As stated above, the primary function of the mitochondria is the production of ATP. This is done by metabolizing the major products of glycolysis: pyruvate and NADH (glycolysis is performed outside the mitochondria, in the host cell's cytosol). This metabolism can be performed in two very different ways, depending on the type of cell and the presence or absence of oxygen.

Pyruvate: the citric acid cycle

Each pyruvate molecule produced by glycolysis is actively transported across the inner mitochondrial membrane, and into the matrix where it is combined with coenzyme A to form acetyl CoA. Once formed, acetyl CoA is fed into the citric acid cycle , also known as the tricarboxylic acid (TCA) cycle or Krebs cycle. This process creates 3 molecules of NADH and 1 molecule of FADH2, which go on to participate in the electron transport chain.

With the exception of succinate dehydrogenase, which is bound to the inner mitochondrial membrane, all of the enzymes of the citric acid cycle are dissolved in the mitochondrial matrix.

NADH and FADH2: the electron transport chain

This energy from NADH and FADH2 is transferred to oxygen (O2) in several steps via the electron transfer chain. The protein complexes in the inner membrane (NADH dehydrogenase, cytochrome c reductase, cytochrome c oxidase) that perform the transfer use the released energy to pump protons (H+) against a gradient (the concentration of protons in the intermembrane space is higher than that in the matrix).

As the proton concentration increases in the intermembrane space, a strong concentration gradient is built up. The main exit for these protons is through the ATP synthase complex. By transporting protons from the intermembrane space back into the matrix, the ATP synthase complex can make ATP from ADP and inorganic phosphate (Pi). This process is called chemiosmosis and is an example of facilitated diffusion. Peter Mitchell was awarded the 1978 Nobel Prize in Chemistry for his work on chemiosmosis. Later, part of the 1997 Nobel Prize in Chemistry was awarded to Paul D. Boyer and John E. Walker for their clarification of the working mechanism of ATP synthase.

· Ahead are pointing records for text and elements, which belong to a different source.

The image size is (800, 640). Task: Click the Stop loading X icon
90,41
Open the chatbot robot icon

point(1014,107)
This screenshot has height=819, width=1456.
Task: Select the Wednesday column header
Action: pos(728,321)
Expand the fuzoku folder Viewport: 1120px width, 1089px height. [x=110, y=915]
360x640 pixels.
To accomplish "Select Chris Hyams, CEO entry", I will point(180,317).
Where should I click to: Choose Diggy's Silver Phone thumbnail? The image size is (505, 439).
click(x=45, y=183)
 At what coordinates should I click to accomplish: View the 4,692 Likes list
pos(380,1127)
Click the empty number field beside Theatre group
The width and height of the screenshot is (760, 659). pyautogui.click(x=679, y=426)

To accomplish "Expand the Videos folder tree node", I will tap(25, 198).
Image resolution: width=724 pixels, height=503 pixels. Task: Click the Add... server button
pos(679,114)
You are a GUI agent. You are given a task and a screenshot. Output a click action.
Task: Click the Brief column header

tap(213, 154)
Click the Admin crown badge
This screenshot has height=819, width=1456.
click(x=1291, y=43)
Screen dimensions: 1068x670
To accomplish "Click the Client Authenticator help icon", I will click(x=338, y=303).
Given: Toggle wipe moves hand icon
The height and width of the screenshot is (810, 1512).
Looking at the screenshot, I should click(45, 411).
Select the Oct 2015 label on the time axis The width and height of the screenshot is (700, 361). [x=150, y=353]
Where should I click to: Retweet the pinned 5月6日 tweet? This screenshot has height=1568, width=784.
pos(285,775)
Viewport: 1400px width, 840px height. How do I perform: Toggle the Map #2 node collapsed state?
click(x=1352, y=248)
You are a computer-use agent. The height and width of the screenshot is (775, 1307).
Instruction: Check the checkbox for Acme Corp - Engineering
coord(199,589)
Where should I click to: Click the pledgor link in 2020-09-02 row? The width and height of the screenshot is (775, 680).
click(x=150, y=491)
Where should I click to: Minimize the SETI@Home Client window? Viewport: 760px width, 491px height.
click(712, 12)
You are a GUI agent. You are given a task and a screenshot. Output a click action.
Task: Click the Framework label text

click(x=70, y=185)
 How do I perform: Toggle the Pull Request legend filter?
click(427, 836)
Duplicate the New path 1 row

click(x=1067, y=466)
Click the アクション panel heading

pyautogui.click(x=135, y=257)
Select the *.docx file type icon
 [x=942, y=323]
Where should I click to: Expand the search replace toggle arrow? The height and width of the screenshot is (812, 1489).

Under certain conditions, protons may be allowed to re-enter the mitochondial matrix without contributing to ATP synthesis. This process, known as proton leak or mitochondrial uncoupling, results in the unharnessed energy being released as heat. This mechanism for the metabolic generation of heat is employed primarily in specialized tissues, such as the "brown fat" of newborn or hibernating mammals.